29 de octubre de 2015 | #1387 | Por Daniel Blanco

Tucumán: resultados y perspectivas

Los resultados de las elecciones nacionales en Tucumán no dejaron de reflejar, aunque parcial y deformadamente, la crisis e irrupción popular que se produjo después de las elecciones provinciales del 23 de agosto, denunciando el fraude que terminó consagrando a Manzur como nuevo gobernador.
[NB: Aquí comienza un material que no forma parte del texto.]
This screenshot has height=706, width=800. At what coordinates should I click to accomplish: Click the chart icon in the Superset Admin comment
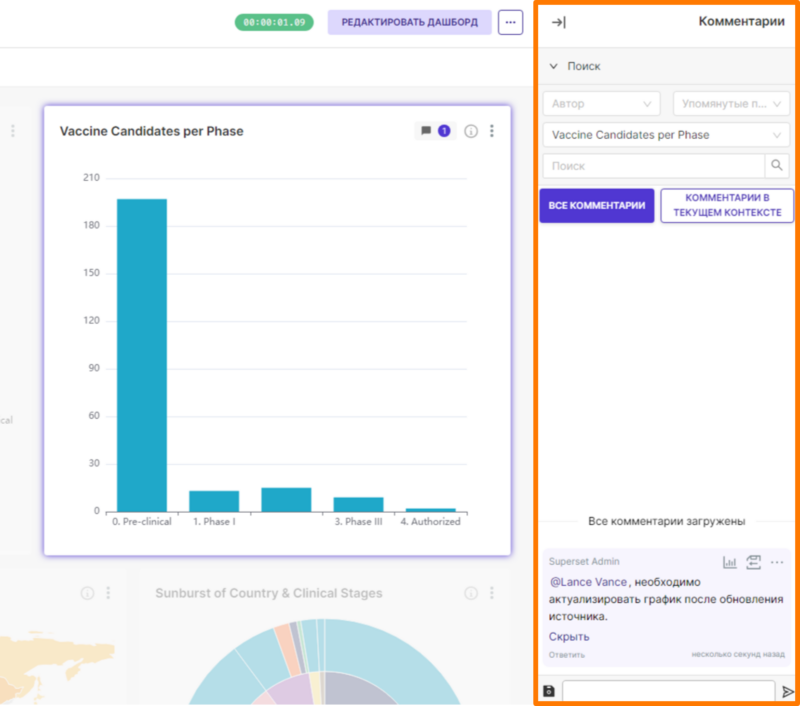(730, 562)
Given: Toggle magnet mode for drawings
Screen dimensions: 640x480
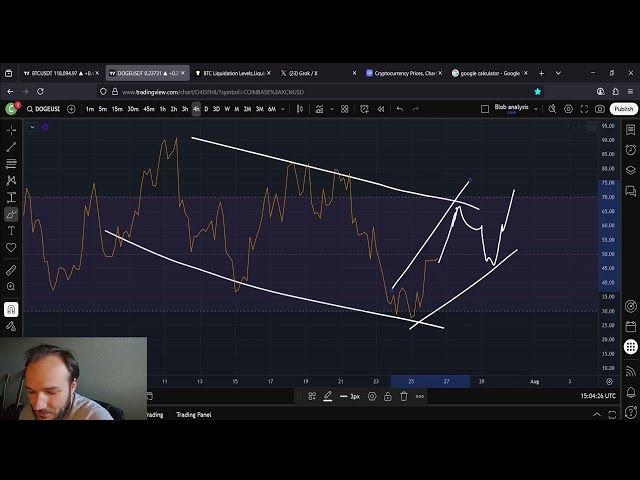Looking at the screenshot, I should point(11,309).
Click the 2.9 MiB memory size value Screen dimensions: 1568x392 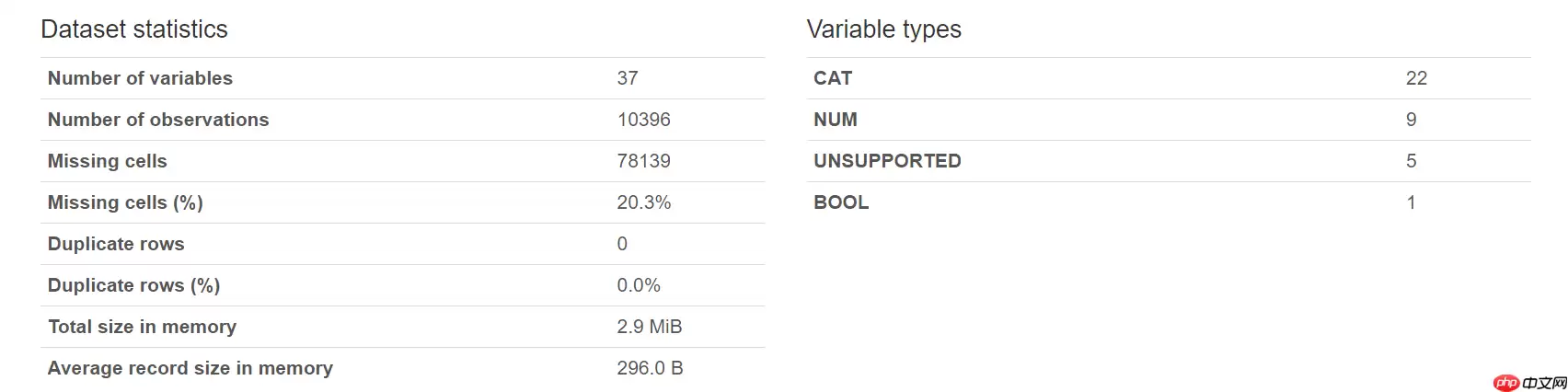[649, 327]
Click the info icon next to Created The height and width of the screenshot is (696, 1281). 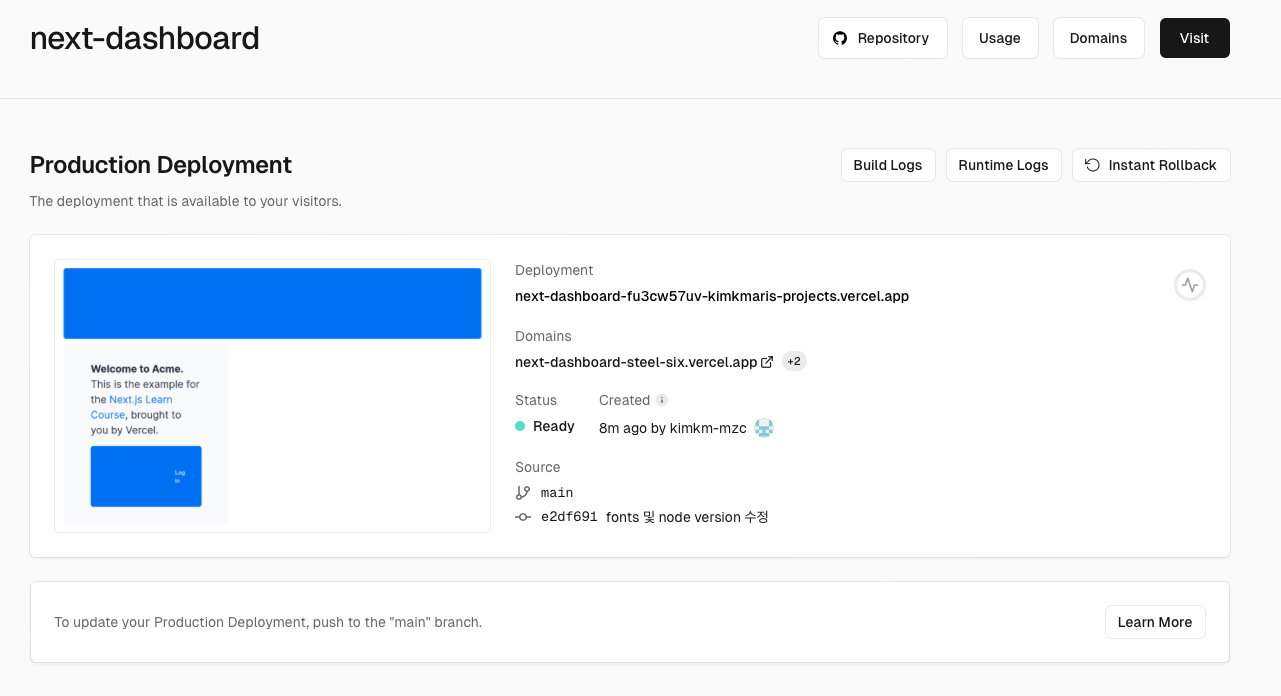[661, 400]
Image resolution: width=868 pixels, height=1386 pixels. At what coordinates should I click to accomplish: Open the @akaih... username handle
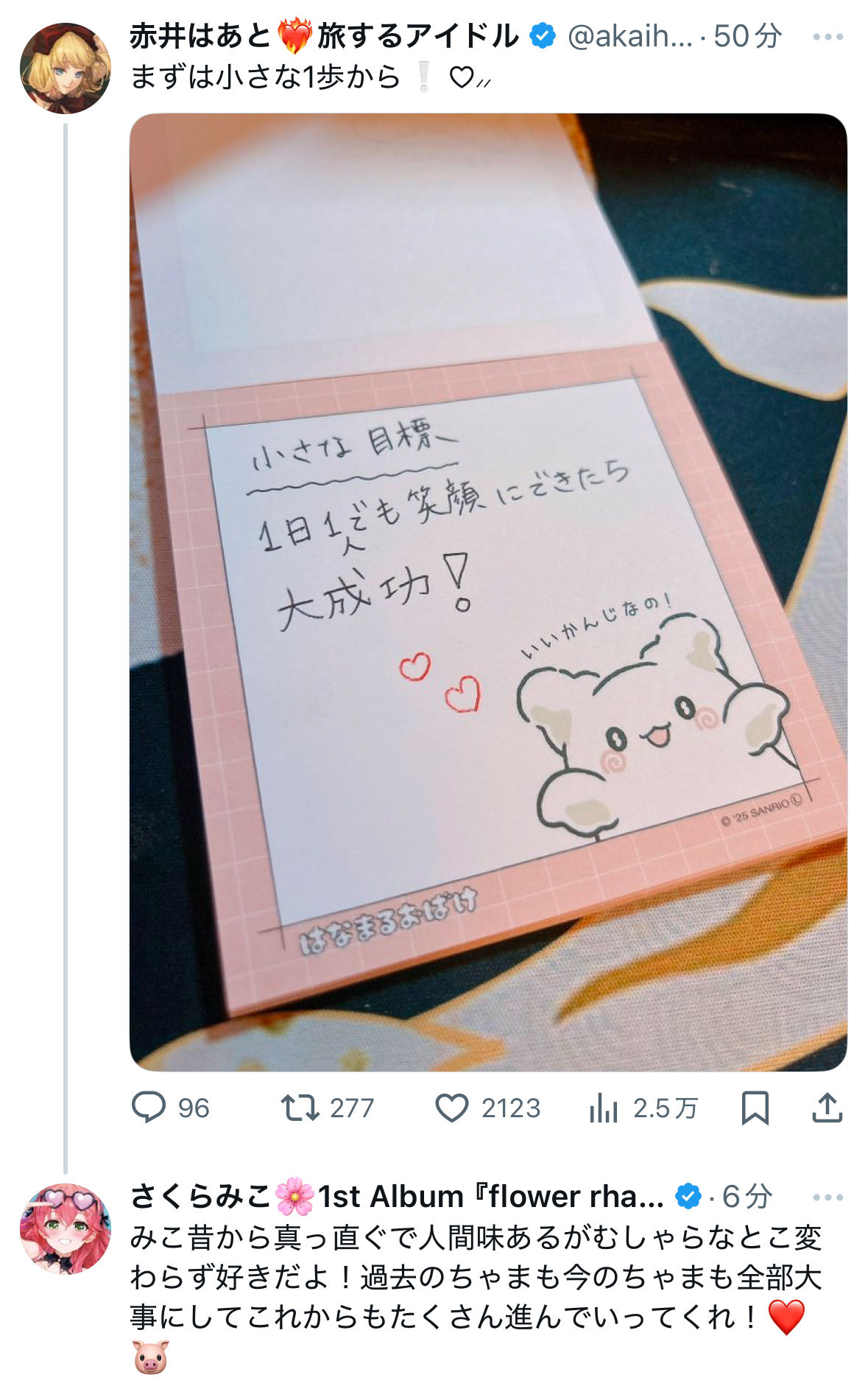[630, 36]
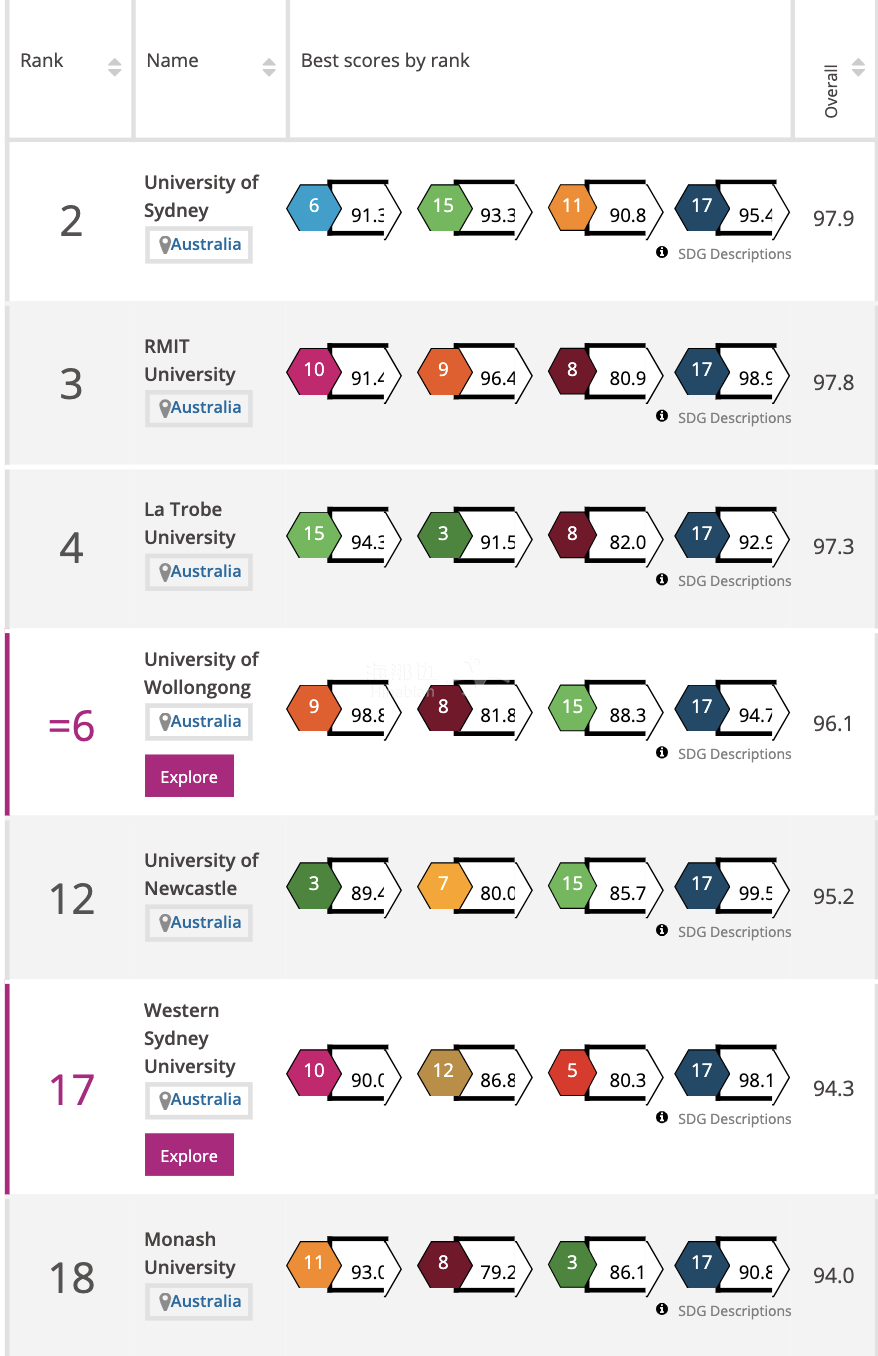Click Australia location tag under RMIT University
The image size is (878, 1356).
pyautogui.click(x=199, y=408)
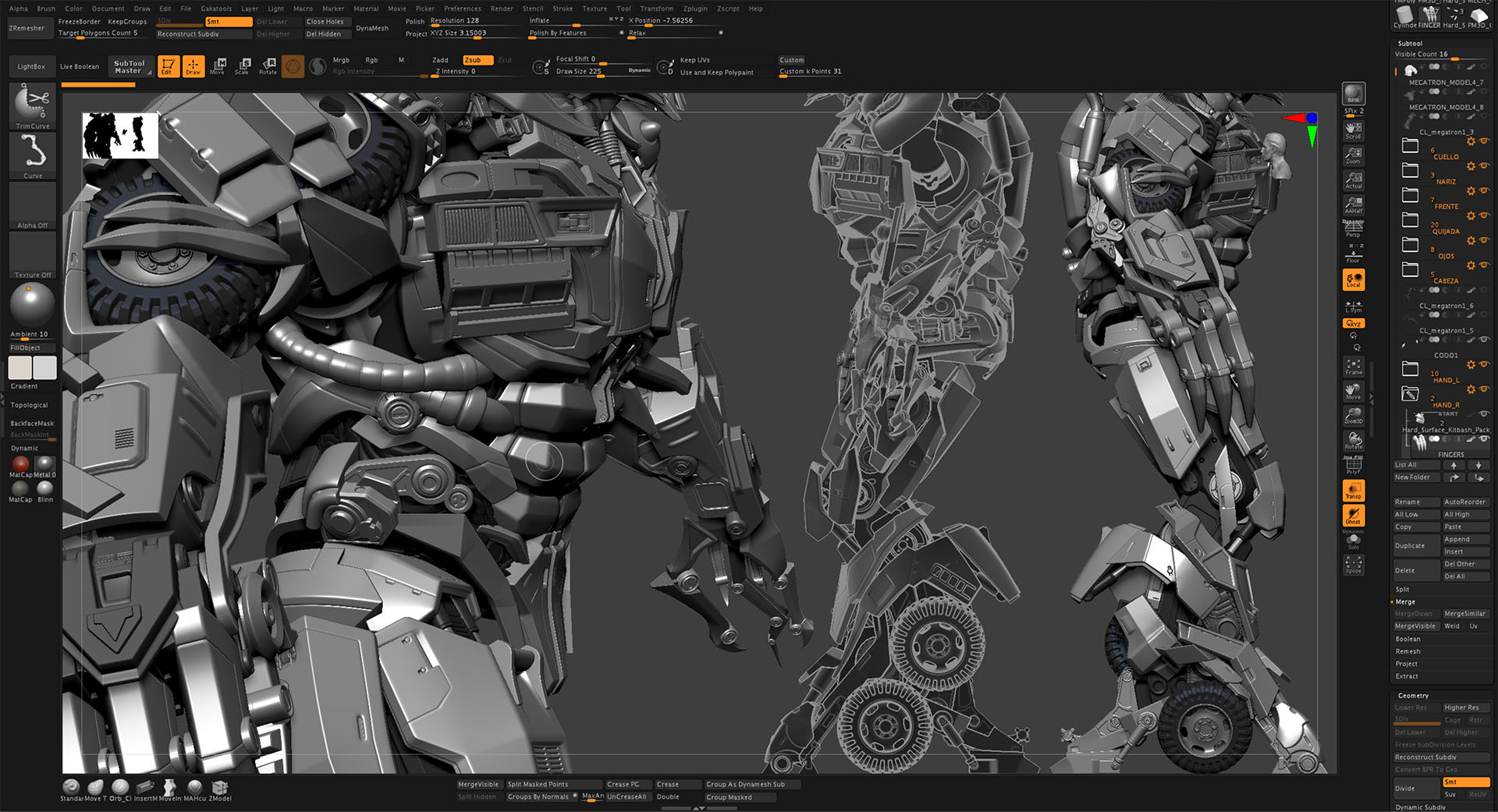Click the LightBox button
The image size is (1498, 812).
tap(31, 66)
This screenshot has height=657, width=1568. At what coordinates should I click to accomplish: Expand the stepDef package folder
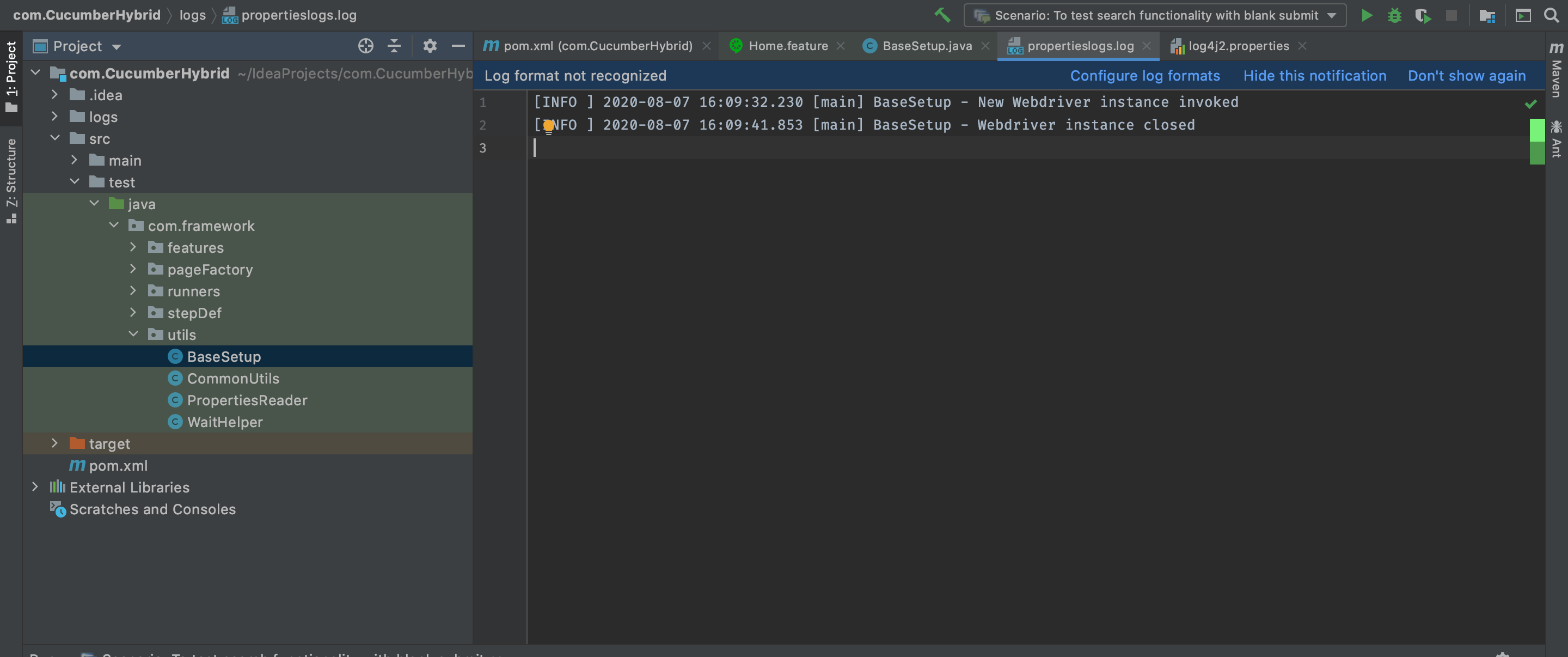pyautogui.click(x=132, y=313)
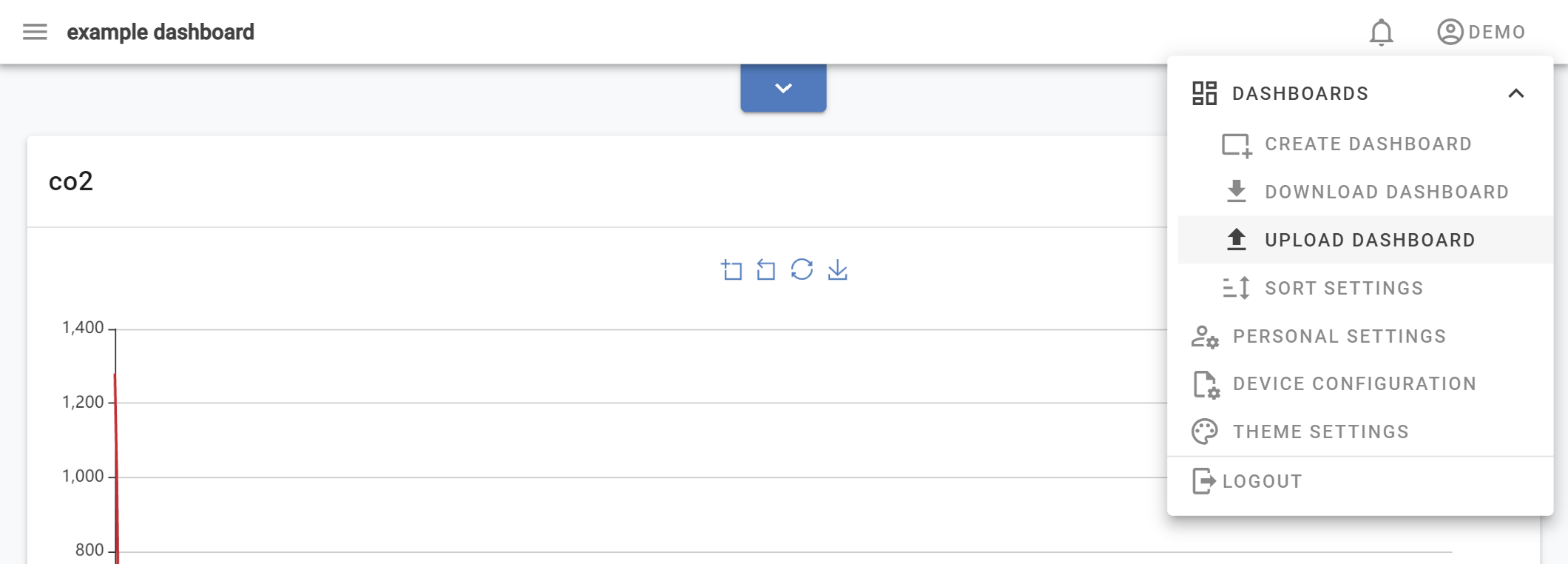
Task: Click the Personal Settings user-gear icon
Action: pyautogui.click(x=1204, y=336)
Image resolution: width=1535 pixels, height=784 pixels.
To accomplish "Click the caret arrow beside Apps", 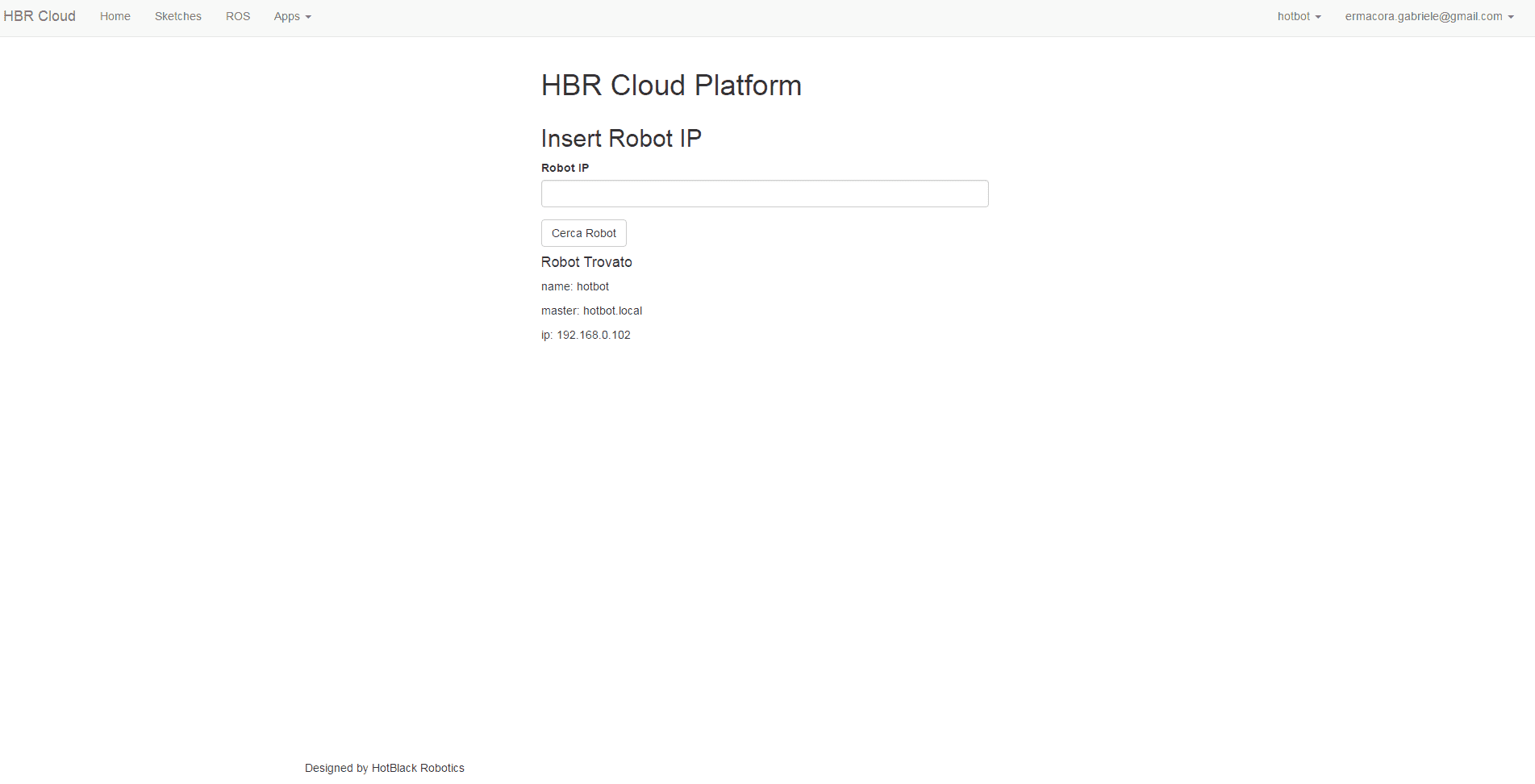I will [308, 17].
Si se contrastan los resultados con las Paso, el FpV ganó la elección pero retrocediendo en los votos. Este retroceso fue más acentuado en las candidaturas a diputados y senadores.
 
Esa caída fue capitalizada por el macrismo-UCR, y en menor medida por el massismo.
 
Recientemente, diversos hechos mostraron una creciente crisis en la camarilla gubernamental. Alperovich hizo varios intentos por digitar el futuro gabinete de Manzur, pero éste ha tomado distancias y desplazó a varios funcionarios que estuvieron vinculados con el gobierno alperovichista. Un reciente intento de copar la presidencia del Concejo de la capital por parte del bloque de concejales de Alperovich resultó un fracaso, cuando uno de esos concejales se dio vuelta y dio mayoría al bloque del nuevo intendente Alfaro, quien responde al sector justicialista de Domingo Amaya, actual intendente y ex compañero de fórmula del radical José Cano. Estos elementos de división y disgregación se reproducen en los municipios y en el aparato punteril en los barrios y el interior.
 
En el campo opositor, y aunque la alianza macrista-radical capitalizó el descontento popular que se expresó en las puebladas contra el fraude, lo hizo en condiciones de virtual desaparición en términos de coalición política; prácticamente ha desaparecido. El sector de Amaya no contaba con candidatos en las listas de Cambiemos e hicieron campaña por Massa e incluso por Scioli. En el seno de la UCR, la lucha de camarillas es muy intensa. La nueva Legislatura estará representada por varios bloques.
 
El FIT obtuvo resultados contradictorios. A nivel presidencial se retrocedió de 17.400 a 16.500 votos respecto de las Paso. Pero a nivel de las candidaturas locales se pasó de 19.500 a 25.400 en diputados, lo que representa un 3,22%. Este porcentaje es más elevado en la capital que casi promedió el 5%; en Tafí Viejo con el 4,5% o Yerba Buena con 4,3%.
 
Esta votación puso de relieve el fraude en la elección provincial. Los resultados de la elección nacional en la capital nos hubieran permitido consagrar dos legisladores en la provincial.
 
Con todo, la votación del Frente de Izquierda -como toda su campaña- encerró una gran contradicción y grandes limitaciones. La política abstencionista del PTS en relación con la lucha contra el fraude, la ausencia de Del Caño en todo ese proceso y que las listas locales estuvieran encabezadas por ese partido, en contraste con el papel que jugó el Partido Obrero y varios de sus dirigentes, terminó desdibujando al FIT como referencia política.
 
La elección tucumana no ha dejado de iluminar la enorme crisis política que se ha vivido, la debilidad con la que emerge el nuevo gobierno provincial, la fragilidad de la oposición y las grandes posibilidades de desarrollo del Frente de Izquierda, a condición de que sepa actuar y se ponga a la cabeza de los procesos de lucha de las masas contra las políticas de ajuste y atropellos del gobierno y las patronales.